Given information -
Content starts

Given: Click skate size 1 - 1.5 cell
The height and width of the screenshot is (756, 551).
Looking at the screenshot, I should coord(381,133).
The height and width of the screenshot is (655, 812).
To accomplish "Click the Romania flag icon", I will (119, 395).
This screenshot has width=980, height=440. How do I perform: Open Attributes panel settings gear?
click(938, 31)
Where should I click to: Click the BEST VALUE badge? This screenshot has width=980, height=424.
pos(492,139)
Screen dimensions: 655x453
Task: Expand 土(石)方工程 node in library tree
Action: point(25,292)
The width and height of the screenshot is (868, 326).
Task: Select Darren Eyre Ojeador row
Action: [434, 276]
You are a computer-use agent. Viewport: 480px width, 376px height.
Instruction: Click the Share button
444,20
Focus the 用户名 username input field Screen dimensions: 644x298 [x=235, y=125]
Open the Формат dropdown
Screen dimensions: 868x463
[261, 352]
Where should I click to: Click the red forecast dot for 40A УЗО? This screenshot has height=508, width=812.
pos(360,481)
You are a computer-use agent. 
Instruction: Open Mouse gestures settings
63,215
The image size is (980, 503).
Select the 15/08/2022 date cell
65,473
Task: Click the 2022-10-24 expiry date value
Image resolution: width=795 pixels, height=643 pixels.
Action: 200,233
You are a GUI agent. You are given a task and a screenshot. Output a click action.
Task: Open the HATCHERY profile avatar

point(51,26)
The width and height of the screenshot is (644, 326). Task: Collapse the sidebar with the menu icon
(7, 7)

Content ends

Return exactly, and only, the lines above starting at the line that contains "Where should I click to: Click the BEST" and ending at the line that contains "You are a GUI".

The answer -
Where should I click to: Click the BEST VALUE badge? This screenshot has width=980, height=424.
pos(492,139)
Screen dimensions: 655x453
Task: Expand 土(石)方工程 node in library tree
Action: point(25,292)
The width and height of the screenshot is (868, 326).
Task: Select Darren Eyre Ojeador row
Action: [434, 276]
You are a computer-use agent. Viewport: 480px width, 376px height.
Instruction: Click the Share button
444,20
Focus the 用户名 username input field Screen dimensions: 644x298 [x=235, y=125]
Open the Формат dropdown
Screen dimensions: 868x463
[261, 352]
Where should I click to: Click the red forecast dot for 40A УЗО? This screenshot has height=508, width=812.
pos(360,481)
You are a computer-use agent. 
Instruction: Open Mouse gestures settings
63,215
The image size is (980, 503).
Select the 15/08/2022 date cell
65,473
Task: Click the 2022-10-24 expiry date value
Image resolution: width=795 pixels, height=643 pixels.
Action: 200,233
You are a GUI agent. You are given a task and a screenshot. Output a click action.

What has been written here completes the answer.